Ohh I see, I was thinking it was all damage, that makes a lot more sense though, Thank You :)
It just mirrors the damage the caster receives to the target.
It does not prevent or reduce any damage the caster receives. The target of the shackle will simply also take all the damage the caster takes.
For example, an useful way to employ SoP is to have an undead character cast it on a living enemy. Then hit yourself with poison. The undead caster will be healed, while the living target will take damage.
Well you were wrong in the specifics, but you are still using it right. It's best use is to make enemies not want to attack you, because they know it will kill their ally that you're shackled to. It makes your character casting it "hard to kill" because they won't attack you, not because it reduces the damage dealt. It's extra useful on glass cannons, because sometimes the AI will attack you anyway for the cc and end up destroying their own team. And if you're down to one character left, who happens to have SoP, cast it and you'll be able to retreat much easier.

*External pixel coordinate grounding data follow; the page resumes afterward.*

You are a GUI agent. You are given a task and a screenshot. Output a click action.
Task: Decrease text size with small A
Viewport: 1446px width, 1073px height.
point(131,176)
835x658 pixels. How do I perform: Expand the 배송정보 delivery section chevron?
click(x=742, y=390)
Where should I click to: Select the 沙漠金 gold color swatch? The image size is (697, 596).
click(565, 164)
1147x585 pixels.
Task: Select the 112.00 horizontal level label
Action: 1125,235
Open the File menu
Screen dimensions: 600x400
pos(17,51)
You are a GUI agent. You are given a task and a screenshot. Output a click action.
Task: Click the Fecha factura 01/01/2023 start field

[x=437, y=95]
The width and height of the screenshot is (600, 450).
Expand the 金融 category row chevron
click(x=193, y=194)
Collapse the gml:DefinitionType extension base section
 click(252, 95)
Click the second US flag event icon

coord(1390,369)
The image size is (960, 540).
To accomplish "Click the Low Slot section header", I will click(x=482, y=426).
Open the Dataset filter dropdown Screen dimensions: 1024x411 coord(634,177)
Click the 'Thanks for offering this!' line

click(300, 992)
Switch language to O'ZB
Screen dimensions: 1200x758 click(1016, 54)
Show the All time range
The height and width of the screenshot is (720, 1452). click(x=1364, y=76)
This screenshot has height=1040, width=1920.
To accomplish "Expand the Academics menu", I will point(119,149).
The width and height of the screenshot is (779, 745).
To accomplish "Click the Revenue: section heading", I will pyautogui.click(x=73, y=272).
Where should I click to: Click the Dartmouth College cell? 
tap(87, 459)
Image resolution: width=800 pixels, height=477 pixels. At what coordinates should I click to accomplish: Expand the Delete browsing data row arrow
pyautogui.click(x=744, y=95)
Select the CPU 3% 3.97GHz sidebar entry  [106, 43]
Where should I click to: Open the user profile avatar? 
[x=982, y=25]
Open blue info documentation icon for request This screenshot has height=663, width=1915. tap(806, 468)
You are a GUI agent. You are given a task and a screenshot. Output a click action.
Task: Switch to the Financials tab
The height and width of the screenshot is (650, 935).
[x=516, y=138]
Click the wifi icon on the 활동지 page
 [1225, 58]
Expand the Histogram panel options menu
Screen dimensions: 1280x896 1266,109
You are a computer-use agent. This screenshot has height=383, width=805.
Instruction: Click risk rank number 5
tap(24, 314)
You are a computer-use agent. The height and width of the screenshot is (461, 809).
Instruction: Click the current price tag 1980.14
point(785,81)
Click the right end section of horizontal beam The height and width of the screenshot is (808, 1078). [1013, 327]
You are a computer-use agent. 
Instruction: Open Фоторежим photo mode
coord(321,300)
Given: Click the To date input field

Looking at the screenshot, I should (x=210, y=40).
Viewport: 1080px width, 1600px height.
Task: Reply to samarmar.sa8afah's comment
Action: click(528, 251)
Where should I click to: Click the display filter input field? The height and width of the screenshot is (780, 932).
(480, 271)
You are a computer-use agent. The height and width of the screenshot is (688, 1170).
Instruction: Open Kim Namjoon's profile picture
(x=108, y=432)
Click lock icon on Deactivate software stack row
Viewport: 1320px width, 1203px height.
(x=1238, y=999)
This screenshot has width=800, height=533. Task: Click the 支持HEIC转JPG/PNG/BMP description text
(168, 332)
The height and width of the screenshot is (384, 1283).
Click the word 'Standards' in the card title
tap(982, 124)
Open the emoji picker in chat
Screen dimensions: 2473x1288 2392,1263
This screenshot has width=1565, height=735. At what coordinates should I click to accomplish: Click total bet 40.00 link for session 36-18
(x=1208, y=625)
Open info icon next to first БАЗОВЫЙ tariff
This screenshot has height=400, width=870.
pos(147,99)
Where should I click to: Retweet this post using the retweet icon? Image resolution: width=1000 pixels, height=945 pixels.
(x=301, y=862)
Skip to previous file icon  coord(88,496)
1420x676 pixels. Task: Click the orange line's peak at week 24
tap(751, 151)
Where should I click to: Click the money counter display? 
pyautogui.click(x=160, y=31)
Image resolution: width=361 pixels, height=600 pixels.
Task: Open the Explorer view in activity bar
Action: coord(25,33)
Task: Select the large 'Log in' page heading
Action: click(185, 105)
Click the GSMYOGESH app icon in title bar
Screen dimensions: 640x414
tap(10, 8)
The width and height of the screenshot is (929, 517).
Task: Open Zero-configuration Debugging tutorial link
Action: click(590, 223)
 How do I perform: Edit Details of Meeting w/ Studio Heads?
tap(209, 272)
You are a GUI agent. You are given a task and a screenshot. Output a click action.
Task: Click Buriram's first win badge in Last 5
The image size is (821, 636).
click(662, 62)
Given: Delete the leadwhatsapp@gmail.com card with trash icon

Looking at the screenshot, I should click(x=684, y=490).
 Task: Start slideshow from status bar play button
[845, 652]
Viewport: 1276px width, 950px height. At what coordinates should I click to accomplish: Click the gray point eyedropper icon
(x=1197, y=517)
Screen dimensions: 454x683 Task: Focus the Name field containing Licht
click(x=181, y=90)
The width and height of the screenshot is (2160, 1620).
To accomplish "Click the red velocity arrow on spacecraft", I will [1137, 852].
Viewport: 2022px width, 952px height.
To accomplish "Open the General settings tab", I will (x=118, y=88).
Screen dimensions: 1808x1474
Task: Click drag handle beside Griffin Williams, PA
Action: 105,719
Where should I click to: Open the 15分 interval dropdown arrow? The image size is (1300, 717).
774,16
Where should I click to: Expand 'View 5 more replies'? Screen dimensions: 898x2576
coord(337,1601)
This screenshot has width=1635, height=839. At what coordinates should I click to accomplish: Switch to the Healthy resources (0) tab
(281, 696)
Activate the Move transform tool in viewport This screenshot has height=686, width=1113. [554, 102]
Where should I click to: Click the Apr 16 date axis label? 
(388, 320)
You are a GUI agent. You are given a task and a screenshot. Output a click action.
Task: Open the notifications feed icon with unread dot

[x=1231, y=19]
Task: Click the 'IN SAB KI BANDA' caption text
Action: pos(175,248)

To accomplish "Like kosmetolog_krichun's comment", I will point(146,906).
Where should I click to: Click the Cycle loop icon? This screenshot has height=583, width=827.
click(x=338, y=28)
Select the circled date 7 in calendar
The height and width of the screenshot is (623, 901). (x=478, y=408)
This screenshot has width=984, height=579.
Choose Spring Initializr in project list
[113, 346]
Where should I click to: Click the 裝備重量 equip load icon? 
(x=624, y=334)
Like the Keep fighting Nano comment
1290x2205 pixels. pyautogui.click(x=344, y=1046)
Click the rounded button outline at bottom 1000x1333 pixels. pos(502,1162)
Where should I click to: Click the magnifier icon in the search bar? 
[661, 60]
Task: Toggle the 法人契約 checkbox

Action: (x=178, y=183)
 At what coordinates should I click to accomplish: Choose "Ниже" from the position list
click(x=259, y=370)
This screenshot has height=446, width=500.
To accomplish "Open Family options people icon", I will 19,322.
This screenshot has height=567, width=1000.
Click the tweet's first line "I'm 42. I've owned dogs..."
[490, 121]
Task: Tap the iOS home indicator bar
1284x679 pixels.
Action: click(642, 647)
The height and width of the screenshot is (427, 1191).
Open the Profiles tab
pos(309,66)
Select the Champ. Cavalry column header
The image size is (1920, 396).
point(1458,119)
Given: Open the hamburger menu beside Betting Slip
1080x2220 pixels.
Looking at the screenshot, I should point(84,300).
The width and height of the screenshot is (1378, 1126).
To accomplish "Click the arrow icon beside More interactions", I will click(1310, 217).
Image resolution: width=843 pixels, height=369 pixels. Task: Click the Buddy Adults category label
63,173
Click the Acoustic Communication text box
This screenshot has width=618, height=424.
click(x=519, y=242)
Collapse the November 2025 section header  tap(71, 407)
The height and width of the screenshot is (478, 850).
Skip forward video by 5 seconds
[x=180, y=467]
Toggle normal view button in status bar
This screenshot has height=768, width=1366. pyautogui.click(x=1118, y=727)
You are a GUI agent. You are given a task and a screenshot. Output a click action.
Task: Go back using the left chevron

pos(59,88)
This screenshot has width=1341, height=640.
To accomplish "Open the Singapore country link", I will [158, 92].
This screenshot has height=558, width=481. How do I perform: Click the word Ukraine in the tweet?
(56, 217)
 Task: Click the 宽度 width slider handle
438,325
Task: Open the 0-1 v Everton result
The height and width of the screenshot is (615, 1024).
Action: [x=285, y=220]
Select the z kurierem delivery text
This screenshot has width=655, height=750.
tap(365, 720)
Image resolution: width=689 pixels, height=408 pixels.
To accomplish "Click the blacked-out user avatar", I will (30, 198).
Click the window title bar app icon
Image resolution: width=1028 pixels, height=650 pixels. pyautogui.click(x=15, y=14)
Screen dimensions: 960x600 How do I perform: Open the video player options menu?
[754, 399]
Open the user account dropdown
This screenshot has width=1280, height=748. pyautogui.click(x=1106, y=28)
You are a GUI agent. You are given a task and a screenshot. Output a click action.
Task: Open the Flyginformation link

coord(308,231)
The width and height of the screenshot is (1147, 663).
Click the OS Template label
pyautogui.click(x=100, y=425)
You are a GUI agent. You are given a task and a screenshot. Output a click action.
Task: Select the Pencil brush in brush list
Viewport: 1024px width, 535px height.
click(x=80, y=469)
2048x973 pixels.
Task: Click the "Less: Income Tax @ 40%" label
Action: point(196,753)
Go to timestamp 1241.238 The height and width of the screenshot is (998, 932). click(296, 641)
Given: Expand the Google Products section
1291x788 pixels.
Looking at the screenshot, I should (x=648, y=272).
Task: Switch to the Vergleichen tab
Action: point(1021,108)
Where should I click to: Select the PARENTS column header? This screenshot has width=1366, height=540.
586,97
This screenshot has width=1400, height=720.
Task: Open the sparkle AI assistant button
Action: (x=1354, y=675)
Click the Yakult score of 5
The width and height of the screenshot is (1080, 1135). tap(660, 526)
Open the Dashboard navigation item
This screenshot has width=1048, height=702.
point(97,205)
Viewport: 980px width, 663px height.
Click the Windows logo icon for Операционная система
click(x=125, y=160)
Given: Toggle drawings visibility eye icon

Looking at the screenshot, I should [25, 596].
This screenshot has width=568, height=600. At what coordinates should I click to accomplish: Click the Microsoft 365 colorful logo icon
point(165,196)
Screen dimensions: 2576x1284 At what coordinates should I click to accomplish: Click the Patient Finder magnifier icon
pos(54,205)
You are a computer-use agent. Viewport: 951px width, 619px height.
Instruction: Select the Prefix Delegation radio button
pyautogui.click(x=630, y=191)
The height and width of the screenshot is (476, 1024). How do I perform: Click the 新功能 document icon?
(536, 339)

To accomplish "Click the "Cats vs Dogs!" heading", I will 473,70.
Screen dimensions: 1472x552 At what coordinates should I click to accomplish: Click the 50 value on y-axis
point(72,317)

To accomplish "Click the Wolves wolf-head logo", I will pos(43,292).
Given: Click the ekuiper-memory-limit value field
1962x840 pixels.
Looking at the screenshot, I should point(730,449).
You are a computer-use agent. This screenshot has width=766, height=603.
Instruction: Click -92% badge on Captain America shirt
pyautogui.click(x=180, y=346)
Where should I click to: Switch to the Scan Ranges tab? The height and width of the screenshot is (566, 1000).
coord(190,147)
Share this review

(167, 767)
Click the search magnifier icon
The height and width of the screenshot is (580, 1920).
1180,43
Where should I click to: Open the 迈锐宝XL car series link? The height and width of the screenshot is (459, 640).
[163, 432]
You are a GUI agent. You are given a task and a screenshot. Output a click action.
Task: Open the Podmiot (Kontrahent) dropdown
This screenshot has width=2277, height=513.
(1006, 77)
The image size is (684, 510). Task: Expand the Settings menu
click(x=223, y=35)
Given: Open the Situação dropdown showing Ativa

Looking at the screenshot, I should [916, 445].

Again, its a theory I've never tested, but a concept that might have uses. Either way, shackling an enemy then hitting them AND your ally with AoE is a solid way to boost your own damage against that enemy. Good for nuking bosses with massive health pools like the various trolls you encounter.
Edit: again, I’ve not used the ability much, but this was a theory I came up with after analyzing what seemed to be inconsistencies in the concept of how the ability works. If the caster takes less damage due to resistance, then the target generally took that same reduced damage, indicating that the caster’s resistance was used to determine the target’s damage taken. If so, then it doesn’t make sense for that damage to be further reduced by the target’s own resistance as well. This is because, by its description, shackles mirrors the damage the caster takes to the target. This doesn’t work on target’s with 100% or over because, as far as my observations go, 100% resistance isn’t 100% resistance. Meaning that it isn’t:
Damage taken = attack - (attack x resistance%)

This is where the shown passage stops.